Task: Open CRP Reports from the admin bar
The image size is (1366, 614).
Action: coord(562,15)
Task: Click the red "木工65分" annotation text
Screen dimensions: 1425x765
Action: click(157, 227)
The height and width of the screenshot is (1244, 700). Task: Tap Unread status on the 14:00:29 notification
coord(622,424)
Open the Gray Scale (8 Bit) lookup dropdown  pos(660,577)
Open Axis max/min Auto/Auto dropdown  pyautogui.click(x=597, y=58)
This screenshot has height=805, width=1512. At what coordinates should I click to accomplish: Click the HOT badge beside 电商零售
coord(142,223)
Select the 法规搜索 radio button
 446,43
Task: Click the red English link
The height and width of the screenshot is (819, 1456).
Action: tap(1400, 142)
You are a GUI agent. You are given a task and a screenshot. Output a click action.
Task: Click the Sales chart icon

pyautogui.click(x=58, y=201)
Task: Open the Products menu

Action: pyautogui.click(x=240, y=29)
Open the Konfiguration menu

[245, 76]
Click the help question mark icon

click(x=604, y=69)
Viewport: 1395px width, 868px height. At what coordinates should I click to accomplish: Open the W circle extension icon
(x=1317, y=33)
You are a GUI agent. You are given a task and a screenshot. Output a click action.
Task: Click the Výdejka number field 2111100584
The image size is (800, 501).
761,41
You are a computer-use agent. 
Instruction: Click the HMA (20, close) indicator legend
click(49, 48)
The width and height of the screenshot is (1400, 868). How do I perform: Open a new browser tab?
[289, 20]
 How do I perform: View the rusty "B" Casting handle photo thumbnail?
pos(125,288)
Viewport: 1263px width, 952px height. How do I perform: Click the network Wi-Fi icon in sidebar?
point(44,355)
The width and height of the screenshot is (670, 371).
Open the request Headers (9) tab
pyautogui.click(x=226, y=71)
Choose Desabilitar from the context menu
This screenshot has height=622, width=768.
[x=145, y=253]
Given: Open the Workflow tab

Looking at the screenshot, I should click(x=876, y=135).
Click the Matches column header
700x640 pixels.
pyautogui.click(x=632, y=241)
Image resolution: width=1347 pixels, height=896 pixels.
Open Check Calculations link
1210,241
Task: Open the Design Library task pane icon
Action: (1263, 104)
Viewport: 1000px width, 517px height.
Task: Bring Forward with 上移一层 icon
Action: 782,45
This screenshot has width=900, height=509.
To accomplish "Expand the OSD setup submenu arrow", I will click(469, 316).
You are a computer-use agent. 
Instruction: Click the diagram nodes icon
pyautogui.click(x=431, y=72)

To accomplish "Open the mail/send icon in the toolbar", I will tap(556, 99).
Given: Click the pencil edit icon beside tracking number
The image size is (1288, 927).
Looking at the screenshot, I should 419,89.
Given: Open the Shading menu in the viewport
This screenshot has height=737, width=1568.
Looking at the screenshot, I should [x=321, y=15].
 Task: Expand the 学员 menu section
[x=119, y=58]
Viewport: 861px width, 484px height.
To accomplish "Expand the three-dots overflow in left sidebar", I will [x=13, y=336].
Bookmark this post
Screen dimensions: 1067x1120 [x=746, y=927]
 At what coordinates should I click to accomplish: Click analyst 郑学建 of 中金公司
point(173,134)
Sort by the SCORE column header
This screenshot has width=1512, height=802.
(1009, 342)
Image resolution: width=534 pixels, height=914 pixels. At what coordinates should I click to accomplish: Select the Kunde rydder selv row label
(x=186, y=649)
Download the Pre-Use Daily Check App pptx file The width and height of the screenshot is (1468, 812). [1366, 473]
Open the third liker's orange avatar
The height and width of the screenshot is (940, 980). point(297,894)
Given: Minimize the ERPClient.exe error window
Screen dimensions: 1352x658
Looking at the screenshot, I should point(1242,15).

* * * * * * *

# WHAT IS BEING ASKED:
Repeat the records above, replacing every "How do I perform" with "How should I carry out" and changing nothing else.

# ANSWER TO THIS PROBLEM:
Task: Open CRP Reports from the admin bar
The image size is (1366, 614).
Action: coord(562,15)
Task: Click the red "木工65分" annotation text
Screen dimensions: 1425x765
Action: click(157, 227)
The height and width of the screenshot is (1244, 700). Task: Tap Unread status on the 14:00:29 notification
coord(622,424)
Open the Gray Scale (8 Bit) lookup dropdown  pos(660,577)
Open Axis max/min Auto/Auto dropdown  pyautogui.click(x=597, y=58)
This screenshot has height=805, width=1512. At what coordinates should I click to accomplish: Click the HOT badge beside 电商零售
coord(142,223)
Select the 法规搜索 radio button
 446,43
Task: Click the red English link
The height and width of the screenshot is (819, 1456).
Action: tap(1400, 142)
You are a GUI agent. You are given a task and a screenshot. Output a click action.
Task: Click the Sales chart icon

pyautogui.click(x=58, y=201)
Task: Open the Products menu

Action: pyautogui.click(x=240, y=29)
Open the Konfiguration menu

[245, 76]
Click the help question mark icon

click(x=604, y=69)
Viewport: 1395px width, 868px height. At what coordinates should I click to accomplish: Open the W circle extension icon
(x=1317, y=33)
You are a GUI agent. You are given a task and a screenshot. Output a click action.
Task: Click the Výdejka number field 2111100584
The image size is (800, 501).
761,41
You are a computer-use agent. 
Instruction: Click the HMA (20, close) indicator legend
click(49, 48)
The width and height of the screenshot is (1400, 868). How should I carry out: Open a new browser tab?
[289, 20]
 How should I carry out: View the rusty "B" Casting handle photo thumbnail?
pos(125,288)
Viewport: 1263px width, 952px height. How should I carry out: Click the network Wi-Fi icon in sidebar?
point(44,355)
The width and height of the screenshot is (670, 371).
Open the request Headers (9) tab
pyautogui.click(x=226, y=71)
Choose Desabilitar from the context menu
This screenshot has height=622, width=768.
[x=145, y=253]
Given: Open the Workflow tab

Looking at the screenshot, I should click(x=876, y=135).
Click the Matches column header
700x640 pixels.
pyautogui.click(x=632, y=241)
Image resolution: width=1347 pixels, height=896 pixels.
Open Check Calculations link
1210,241
Task: Open the Design Library task pane icon
Action: (1263, 104)
Viewport: 1000px width, 517px height.
Task: Bring Forward with 上移一层 icon
Action: 782,45
This screenshot has width=900, height=509.
To accomplish "Expand the OSD setup submenu arrow", I will click(469, 316).
You are a computer-use agent. 
Instruction: Click the diagram nodes icon
pyautogui.click(x=431, y=72)

To accomplish "Open the mail/send icon in the toolbar", I will tap(556, 99).
Given: Click the pencil edit icon beside tracking number
The image size is (1288, 927).
Looking at the screenshot, I should 419,89.
Given: Open the Shading menu in the viewport
This screenshot has height=737, width=1568.
Looking at the screenshot, I should [x=321, y=15].
 Task: Expand the 学员 menu section
[x=119, y=58]
Viewport: 861px width, 484px height.
To accomplish "Expand the three-dots overflow in left sidebar", I will [x=13, y=336].
Bookmark this post
Screen dimensions: 1067x1120 [x=746, y=927]
 At what coordinates should I click to accomplish: Click analyst 郑学建 of 中金公司
point(173,134)
Sort by the SCORE column header
This screenshot has width=1512, height=802.
(1009, 342)
Image resolution: width=534 pixels, height=914 pixels. At what coordinates should I click to accomplish: Select the Kunde rydder selv row label
(x=186, y=649)
Download the Pre-Use Daily Check App pptx file The width and height of the screenshot is (1468, 812). [1366, 473]
Open the third liker's orange avatar
The height and width of the screenshot is (940, 980). point(297,894)
Given: Minimize the ERPClient.exe error window
Screen dimensions: 1352x658
Looking at the screenshot, I should point(1242,15).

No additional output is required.